Adopt the 9-to-5 Mentality During College

August 25, 2017

            WELCOME BACK! It’s August and it’s that time of year!  School is back in session, and everyone is ready to go.  This is where anticipation and expectation collide with uncertainty and nerves.  I’m so excited!  Can I really handle this?  I know exactly what I’m doing!  What in the world am I doing here?  This is gonna be great!  Can I go back to Kindergarten? 

            If this is you, I have news for you.  You can handle it!  College is tough, I won’t sugarcoat it.  But you can do it.  It takes some determination and some discipline, but I have you covered.  If you’re still anxious, grab one of those adult coloring books and stay with me!

            So in this day and age, the main point of going to college is to get a job when you’re done.  And not just any job, but a good job.  And not just any good job, but a career that you can see yourself in for a long time. 

            When you start college, you may not know what that “dream job” is, but you can still work towards it.  That means treating college like a job.  What does that mean?  It means adopting a 9 to 5 mentality, which truly was some of the best advice I was ever given.  With this mentality, you focus all of your classes and studies during that 9-5 window everyday (or whatever block works best for you). 

            When you’re not in class, you’re studying, or you’re in the library reading, or you’re taking care of other school business.  Once 5pm hits, you can relax because you put in a full day of work.  It may not sound glamorous, but it gets the job done.  I know many students wonder how they’ll balance the social aspect of college with academics, but if you devote yourself to that 9-5 mentality, you’ll have plenty of time for the social.

            When students graduate college, I frequently hear them note their struggles finding that first job because they don’t have experience.  How can I get experience if no one will give it to me?  Well, that is very valid gripe, but I can’t answer that chicken-or-the-egg, question.

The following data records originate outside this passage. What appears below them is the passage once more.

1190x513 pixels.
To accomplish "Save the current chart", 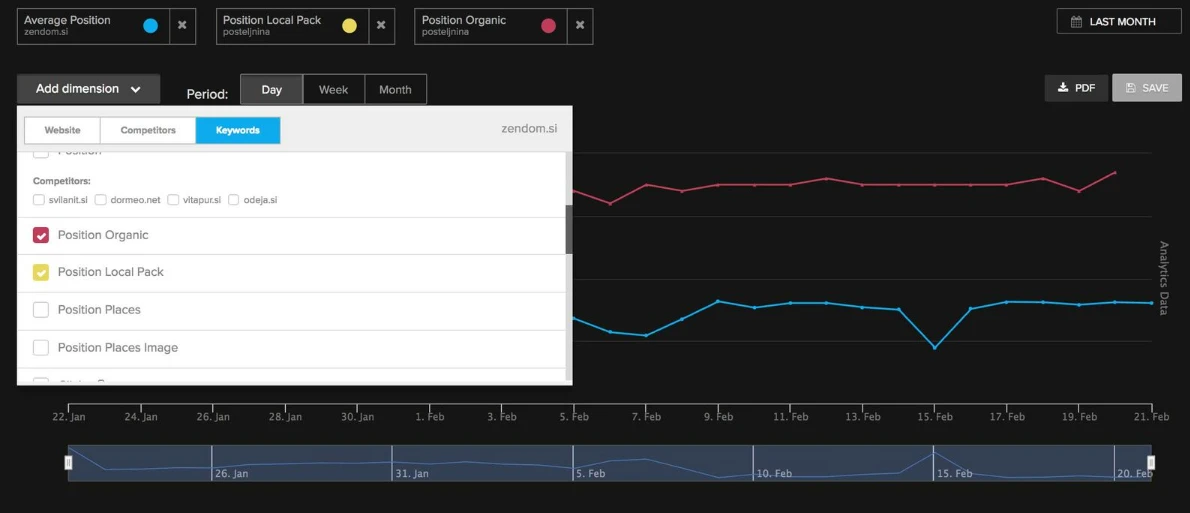I will tap(1146, 88).
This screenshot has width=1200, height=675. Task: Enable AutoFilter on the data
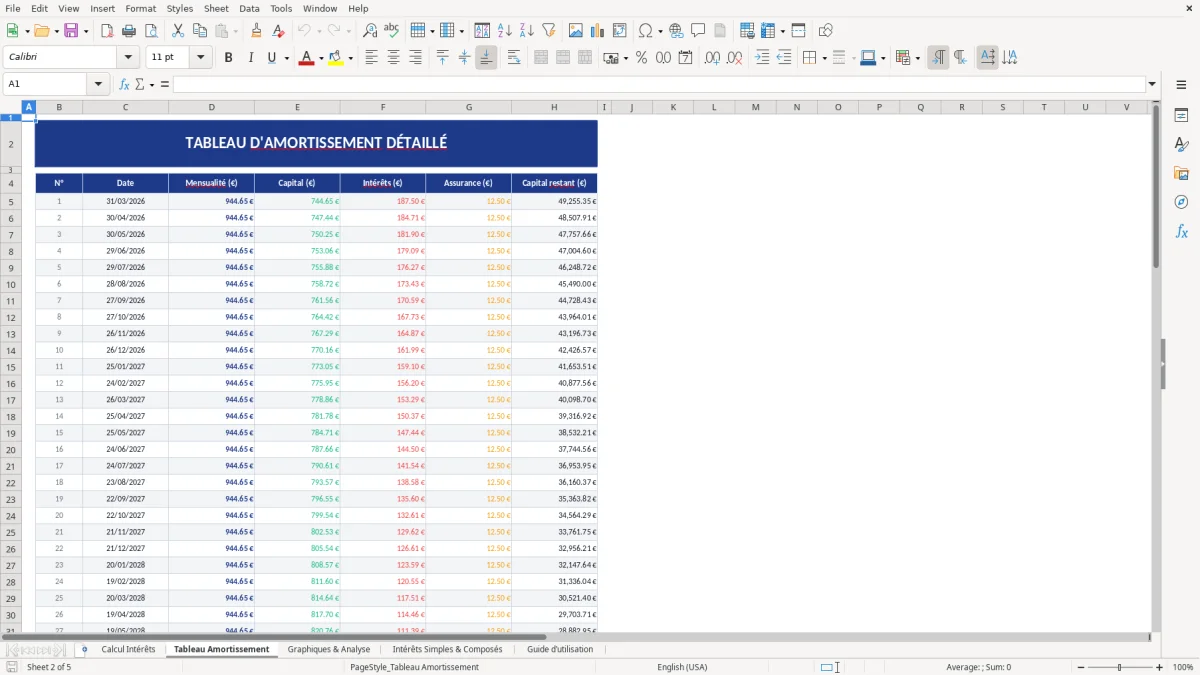(548, 30)
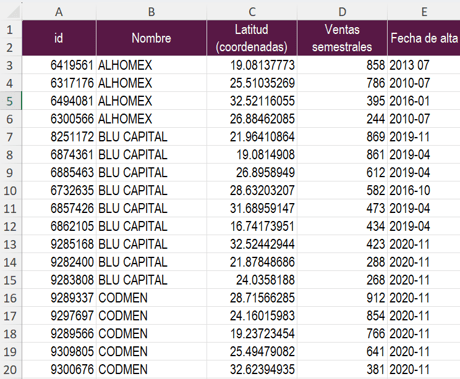Select column A header
The image size is (460, 379).
click(59, 12)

What I can tell you is that the general adage is true—it’s WHO you know, not what you know, that’s generally more important when it comes to that first job search. 

Here’s the good news though!  You can start that process of building who you know now while you’re in college.  The best place to start is with your professors.  Those are the folks who know how their course connects to the real world and to jobs out there.  They are a wealth of information, and they’re typically connected to people in businesses and industries outside the college walls. 

            I know there’s some trepidation about getting to know a professor or being labelled a “brown noser,” but wouldn’t you rather be labelled that and have a job than being left empty handed and wondering who can help you?

            You also have to know your own stuff.  I remember a conversation with a student who wanted to get admitted into a competitive health occupation program.  She came to me to ask when she should apply.  Unfortunately, I had to tell her that the deadline for application had passed the week prior.  Brokenheartedly, she told me that a “friend” in her class had told her about the application date, and so she hadn’t bothered to check or confirm that.  Because the waiting list was already full and there was nothing I could do at that point, this student had to wait an entire year before she could reapply. 

            That meant an entire year wasted on tuition and other classes that she may not have needed.  It also meant a wasted year of earning potential because of her now delayed entry into the workforce.  I tell you this because it could have all been avoided.  As a student, you ultimately know what your goals are, so you need to know what’s required of you—what classes you need, how many classes you have left, important dates or deadlines, required steps for graduation, etc.  At college, we’re here to help, so ask questions.  Ask LOTS of questions.  Know what resources are available.  We’ll guide you, but you have to take the initiative.

            Lastly, and take this from my personal experience, the most important thing to do when you get to college: call your mother.  Trust me!